Situation de stand-by

De nombreux pays musulmans ont accepté ces conditions, mais l’Algérie est restée ferme. Le dossier géré par un groupe de travail institué par le Président est actuellement en stand-by depuis le mois de juin dernier, ce qui n’a pas empêché le ministre des Affaires étrangères, Mourad Medelci, fraîchement installé à la tête de son département, de surprendre l’opinion publique en déclarant « ne pas exclure la libération de certains parmi les 25 Algériens ». Il précise même être « en attente d’informations précises qui nous seront données dans les prochaines heures ». Déclaration qui a fait mouche dans la mesure où le dossier n’a pas connu de nouveaux éléments qui permettent d’être aussi affirmatif. Un autre ministre met le pied dans le plat pour surprendre l’opinion publique.
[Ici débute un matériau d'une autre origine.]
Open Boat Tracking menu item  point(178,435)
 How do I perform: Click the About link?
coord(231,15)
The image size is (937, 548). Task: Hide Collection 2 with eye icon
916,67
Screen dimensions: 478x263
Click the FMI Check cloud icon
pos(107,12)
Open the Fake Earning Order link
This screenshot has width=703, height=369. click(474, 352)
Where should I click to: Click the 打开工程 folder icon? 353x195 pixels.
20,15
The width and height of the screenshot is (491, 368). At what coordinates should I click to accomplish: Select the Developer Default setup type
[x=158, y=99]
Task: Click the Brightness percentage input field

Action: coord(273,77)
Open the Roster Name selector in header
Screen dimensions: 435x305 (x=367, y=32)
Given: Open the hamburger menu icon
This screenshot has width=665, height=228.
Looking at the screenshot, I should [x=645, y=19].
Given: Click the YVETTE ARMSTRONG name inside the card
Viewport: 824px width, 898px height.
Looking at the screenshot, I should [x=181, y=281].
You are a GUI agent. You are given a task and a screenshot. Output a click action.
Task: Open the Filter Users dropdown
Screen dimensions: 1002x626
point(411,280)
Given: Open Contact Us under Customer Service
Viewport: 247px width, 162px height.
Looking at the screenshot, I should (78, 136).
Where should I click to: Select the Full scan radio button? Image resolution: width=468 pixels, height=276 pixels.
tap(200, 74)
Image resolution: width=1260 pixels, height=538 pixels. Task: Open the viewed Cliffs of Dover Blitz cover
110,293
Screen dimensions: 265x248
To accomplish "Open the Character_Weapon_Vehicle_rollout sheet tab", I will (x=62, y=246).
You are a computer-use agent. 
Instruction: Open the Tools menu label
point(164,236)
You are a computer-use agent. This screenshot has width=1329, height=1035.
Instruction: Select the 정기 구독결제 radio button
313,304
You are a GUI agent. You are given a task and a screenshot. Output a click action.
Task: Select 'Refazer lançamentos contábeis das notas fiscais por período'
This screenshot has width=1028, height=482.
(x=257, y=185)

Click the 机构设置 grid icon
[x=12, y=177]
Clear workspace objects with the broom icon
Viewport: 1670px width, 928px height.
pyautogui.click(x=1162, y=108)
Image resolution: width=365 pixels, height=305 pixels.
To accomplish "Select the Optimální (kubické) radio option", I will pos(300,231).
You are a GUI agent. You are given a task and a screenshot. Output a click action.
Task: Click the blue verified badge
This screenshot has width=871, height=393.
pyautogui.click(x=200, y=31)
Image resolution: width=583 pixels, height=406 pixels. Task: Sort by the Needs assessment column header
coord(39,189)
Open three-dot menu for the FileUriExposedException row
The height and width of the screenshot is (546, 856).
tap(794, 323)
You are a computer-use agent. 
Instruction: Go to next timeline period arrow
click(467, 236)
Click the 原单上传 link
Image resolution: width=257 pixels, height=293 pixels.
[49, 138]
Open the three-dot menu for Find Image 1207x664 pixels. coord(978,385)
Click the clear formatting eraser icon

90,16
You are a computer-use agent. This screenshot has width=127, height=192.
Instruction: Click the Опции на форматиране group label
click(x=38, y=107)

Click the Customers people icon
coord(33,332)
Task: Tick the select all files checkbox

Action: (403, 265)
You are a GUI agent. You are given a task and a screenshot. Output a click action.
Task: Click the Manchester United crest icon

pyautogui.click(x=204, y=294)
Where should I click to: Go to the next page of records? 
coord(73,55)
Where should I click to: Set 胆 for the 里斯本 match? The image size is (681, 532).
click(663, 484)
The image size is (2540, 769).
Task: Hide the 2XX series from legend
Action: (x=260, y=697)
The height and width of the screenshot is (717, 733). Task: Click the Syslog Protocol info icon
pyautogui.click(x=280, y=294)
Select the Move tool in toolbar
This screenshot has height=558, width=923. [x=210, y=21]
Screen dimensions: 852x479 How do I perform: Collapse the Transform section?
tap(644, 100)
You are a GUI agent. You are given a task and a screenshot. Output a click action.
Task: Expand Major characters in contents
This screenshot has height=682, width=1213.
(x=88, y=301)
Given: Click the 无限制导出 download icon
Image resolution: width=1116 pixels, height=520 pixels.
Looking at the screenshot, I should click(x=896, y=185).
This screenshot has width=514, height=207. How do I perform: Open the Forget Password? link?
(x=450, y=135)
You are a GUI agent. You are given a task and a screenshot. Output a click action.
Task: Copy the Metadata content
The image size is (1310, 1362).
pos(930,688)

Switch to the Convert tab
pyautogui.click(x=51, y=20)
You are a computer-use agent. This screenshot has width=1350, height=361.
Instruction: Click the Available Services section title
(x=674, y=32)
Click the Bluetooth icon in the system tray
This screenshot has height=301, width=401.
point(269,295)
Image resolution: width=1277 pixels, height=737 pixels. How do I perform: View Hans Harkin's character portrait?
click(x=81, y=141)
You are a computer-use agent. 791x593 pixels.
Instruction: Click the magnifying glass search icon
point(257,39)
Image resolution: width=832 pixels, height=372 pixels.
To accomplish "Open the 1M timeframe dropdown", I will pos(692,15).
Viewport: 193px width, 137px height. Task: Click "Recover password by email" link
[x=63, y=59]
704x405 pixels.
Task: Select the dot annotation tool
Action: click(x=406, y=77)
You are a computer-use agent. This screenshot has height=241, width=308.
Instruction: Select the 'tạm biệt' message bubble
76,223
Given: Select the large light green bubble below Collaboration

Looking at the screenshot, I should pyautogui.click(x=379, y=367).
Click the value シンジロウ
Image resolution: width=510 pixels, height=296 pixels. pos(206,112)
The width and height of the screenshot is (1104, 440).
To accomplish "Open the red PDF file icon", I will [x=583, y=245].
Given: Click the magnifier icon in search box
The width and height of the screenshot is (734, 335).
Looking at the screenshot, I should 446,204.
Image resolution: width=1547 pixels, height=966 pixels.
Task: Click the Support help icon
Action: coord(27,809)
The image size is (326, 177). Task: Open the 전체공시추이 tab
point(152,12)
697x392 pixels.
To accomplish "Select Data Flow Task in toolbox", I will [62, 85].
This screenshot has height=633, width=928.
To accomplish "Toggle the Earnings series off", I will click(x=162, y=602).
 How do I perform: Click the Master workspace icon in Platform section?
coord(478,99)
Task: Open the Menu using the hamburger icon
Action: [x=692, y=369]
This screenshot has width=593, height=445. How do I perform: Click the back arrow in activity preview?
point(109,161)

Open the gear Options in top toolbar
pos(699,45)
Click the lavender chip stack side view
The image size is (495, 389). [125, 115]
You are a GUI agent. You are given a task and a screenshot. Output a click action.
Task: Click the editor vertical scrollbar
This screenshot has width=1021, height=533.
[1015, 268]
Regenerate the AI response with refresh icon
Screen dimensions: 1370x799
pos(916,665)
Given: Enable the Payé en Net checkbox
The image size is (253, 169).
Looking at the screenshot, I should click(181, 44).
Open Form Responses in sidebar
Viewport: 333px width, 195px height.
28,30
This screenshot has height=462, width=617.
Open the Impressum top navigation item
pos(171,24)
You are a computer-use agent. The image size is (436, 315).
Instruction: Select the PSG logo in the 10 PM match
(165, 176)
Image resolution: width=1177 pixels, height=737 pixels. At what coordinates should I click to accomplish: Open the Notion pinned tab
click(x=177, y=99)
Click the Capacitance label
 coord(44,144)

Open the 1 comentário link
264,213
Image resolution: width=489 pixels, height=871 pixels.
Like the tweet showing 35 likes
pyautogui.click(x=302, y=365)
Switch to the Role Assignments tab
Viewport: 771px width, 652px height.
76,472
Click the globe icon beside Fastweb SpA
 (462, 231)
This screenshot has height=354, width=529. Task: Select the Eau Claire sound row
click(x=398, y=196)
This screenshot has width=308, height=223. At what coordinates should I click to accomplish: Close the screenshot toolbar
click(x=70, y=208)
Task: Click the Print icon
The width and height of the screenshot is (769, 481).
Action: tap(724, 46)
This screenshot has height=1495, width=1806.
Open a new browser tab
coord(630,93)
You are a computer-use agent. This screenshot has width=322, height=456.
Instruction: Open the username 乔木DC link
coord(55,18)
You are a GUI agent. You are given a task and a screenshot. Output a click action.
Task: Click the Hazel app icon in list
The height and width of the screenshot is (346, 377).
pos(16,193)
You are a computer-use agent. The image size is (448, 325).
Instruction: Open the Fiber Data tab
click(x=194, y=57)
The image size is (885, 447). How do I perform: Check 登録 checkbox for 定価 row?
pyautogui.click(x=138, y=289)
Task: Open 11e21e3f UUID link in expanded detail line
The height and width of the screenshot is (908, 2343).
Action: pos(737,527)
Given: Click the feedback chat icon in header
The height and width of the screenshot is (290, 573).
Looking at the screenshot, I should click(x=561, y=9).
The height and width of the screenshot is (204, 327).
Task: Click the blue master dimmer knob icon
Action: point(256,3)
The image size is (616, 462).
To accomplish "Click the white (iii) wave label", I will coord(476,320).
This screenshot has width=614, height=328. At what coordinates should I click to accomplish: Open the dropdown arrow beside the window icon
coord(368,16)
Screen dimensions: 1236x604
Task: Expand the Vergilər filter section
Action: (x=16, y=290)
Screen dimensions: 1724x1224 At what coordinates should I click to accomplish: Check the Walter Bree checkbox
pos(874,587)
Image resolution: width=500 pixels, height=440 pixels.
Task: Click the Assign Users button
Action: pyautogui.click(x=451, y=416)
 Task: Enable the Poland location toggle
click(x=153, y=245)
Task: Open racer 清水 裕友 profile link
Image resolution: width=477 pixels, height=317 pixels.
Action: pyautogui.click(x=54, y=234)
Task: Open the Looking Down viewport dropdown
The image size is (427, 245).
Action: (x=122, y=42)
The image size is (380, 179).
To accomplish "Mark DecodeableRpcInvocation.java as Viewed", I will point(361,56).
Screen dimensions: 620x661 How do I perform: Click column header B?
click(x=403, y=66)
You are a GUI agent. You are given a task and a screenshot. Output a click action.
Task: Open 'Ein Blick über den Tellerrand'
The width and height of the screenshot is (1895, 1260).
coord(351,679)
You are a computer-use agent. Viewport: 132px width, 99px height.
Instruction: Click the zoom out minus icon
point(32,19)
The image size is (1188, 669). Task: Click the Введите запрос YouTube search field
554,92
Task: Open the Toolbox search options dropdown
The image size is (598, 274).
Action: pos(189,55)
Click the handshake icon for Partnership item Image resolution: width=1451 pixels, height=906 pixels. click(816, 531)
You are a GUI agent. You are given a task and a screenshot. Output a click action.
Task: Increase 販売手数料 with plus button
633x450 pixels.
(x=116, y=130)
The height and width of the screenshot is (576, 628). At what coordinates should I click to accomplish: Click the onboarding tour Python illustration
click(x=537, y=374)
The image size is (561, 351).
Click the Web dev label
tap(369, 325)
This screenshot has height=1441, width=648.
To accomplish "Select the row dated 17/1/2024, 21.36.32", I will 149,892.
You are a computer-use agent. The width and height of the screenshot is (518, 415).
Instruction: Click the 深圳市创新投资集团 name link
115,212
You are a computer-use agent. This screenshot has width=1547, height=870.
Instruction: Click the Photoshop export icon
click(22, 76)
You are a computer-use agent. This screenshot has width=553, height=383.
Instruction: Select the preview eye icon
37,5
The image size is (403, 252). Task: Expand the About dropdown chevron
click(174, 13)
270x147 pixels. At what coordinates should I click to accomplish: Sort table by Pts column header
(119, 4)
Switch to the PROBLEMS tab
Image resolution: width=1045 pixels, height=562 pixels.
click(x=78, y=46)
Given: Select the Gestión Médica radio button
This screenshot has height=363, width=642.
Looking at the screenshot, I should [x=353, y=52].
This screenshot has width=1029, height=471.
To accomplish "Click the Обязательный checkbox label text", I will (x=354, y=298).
En effet, au mois de juillet dernier, le ministre de la Justice, Tayeb Belaïz, interrogé sur le sujet, répond en annonçant que 17 des détenus de Guantanamo allaient être extradés dans les jours qui viennent. Le ministre venait de faire une grande confusion entre les détenus de Guantanamo et les Algériens arrêtés en Grande-Bretagne. En fait, il s’agit tout simplement d’un groupe de 17 Algériens arrêtés en Grande-Bretagne et qui devaient être extradés vers l’Algérie. Neuf d’entre eux avaient été transférés vers la fin du mois de juillet et les huit autres vers la mi-août. Les deux opérations se sont déroulées dans la discrétion la plus totale. Pour la partie algérienne, il s’agit plutôt d’expulsion de ressortissants algériens dont beaucoup étaient en situation irrégulière. La bourde de M.Belaïz tout comme la déclaration surprenante de M.Medelci restent à ce jour inexpliquées. Ce qui est certain, au-delà des réactions intempestives des politiques, le dossier des 19 détenus algériens à Guantanamo n’est pas près d’être clos. Mais celui des six Algéro-Bosniaques a de fortes chances pour qu’il aboutisse.